Another stage, called Pine Tree Bend, will be set up inside the speedway, and a third, Everything Ecstatic, will be sited on the grass bank looking over the site, with Western Springs’ terraced seats and the Lakeside area closed off. Everything else is going bigger. Wattage is being boosted to fill the larger venue. Separate shade structures are being introduced to help protect punters from the sun. Specialist art has been commissioned to turn the massive venue into something more recognisable as a Laneway site. There’ll be twice as many bars. For the first time, a record store will open, with a pop-up Real Groovy store offering punters the chance to buy vinyl of their new favourite artist that they’ve just seen perform.

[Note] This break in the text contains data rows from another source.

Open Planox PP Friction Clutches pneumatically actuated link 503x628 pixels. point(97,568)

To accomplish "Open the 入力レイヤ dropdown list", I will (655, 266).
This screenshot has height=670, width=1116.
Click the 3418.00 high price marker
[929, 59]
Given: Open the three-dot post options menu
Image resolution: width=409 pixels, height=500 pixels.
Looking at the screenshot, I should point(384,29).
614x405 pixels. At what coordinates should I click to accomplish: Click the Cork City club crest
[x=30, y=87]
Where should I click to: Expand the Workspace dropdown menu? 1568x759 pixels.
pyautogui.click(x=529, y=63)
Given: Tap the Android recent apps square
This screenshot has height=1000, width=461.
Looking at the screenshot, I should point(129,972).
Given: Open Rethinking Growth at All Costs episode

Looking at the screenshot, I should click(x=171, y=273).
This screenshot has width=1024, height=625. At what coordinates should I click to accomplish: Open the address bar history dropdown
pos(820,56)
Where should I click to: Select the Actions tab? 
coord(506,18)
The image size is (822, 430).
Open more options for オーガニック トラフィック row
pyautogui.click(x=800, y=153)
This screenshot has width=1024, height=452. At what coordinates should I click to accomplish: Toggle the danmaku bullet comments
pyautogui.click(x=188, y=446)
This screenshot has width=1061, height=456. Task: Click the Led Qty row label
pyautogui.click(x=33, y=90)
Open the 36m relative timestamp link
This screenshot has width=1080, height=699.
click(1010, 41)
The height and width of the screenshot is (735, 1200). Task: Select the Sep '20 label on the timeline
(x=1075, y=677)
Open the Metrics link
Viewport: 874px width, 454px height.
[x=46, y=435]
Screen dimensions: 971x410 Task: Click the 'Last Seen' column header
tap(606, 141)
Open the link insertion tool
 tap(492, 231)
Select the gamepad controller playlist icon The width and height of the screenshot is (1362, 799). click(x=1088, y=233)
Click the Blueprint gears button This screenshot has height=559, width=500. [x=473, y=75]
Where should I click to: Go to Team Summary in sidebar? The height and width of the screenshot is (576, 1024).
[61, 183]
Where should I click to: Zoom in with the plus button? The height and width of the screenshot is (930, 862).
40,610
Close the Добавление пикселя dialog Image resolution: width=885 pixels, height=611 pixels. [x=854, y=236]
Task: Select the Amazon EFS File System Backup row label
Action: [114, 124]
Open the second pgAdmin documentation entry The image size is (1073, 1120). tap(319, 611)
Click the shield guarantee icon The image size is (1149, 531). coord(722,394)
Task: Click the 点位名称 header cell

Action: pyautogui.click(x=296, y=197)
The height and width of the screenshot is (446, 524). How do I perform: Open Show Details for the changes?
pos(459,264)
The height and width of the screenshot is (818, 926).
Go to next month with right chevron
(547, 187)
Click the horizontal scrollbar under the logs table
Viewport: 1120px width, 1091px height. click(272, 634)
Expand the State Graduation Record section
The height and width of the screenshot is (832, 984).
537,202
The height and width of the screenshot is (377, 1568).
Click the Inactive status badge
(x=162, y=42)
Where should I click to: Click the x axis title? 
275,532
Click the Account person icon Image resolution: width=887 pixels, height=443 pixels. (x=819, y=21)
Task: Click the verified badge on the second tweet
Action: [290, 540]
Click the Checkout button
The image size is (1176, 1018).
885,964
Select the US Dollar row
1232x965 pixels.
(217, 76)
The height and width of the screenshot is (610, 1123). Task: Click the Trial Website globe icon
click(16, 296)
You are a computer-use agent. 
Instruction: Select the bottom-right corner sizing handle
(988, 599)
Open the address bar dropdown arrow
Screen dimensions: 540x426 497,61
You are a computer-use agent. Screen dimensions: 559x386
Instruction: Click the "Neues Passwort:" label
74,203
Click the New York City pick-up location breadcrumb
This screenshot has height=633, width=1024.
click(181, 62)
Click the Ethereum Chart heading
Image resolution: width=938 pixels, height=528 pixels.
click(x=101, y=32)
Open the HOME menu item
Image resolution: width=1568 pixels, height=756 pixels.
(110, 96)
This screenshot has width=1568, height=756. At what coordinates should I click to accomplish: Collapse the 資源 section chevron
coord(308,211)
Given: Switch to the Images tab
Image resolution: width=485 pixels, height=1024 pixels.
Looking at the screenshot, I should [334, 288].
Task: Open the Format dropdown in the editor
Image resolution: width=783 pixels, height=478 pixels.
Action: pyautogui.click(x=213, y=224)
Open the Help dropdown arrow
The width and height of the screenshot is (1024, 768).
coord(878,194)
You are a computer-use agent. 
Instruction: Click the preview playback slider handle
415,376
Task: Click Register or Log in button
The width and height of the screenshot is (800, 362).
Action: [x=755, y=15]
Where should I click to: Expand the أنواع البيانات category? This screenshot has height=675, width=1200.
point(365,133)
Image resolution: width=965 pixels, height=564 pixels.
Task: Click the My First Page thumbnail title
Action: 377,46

Stages will also offer different vibes. Inside the stadium, Pine Tree Bend will offer louder acts like Turnstile, 100 Gecs and Fontaines DC. On the the outerfields, punters can relax and enjoy Finneas, Joji and and Phoebe Bridgers. Up on the grassy field where the third stage sits, dance-friendly acts are scheduled to play next to a hangar where the Ponsonby rugby team keeps its kit. Punters can choose to end their night with pop act Haim, rising dance producer Fred Again or the local dance duo Chaos in the CBD.
Putting this together sounds like a lot of work. Carswell already has a day job, and he readily admits Laneway’s New Zealand leg is being scaled by just a handful of part-timers. After he leaves, he reveals he has a to-do list “seven pages long”.
Time, then, for one last question: will Laneway stay at Western Springs for good? Carswell isn’t sure and doesn’t want to make a prediction. Organisers have kept the Albert Park resource consent open, just in case Laneway can’t bag this many big artists to fill a venue of this size again. “This might be a bit of an anomaly going this big, this year,” he admits.
But Carswell also says: “We’ve outgrown Albert Park.” Perhaps we’ll just have to see what happens on January 30, and go from there.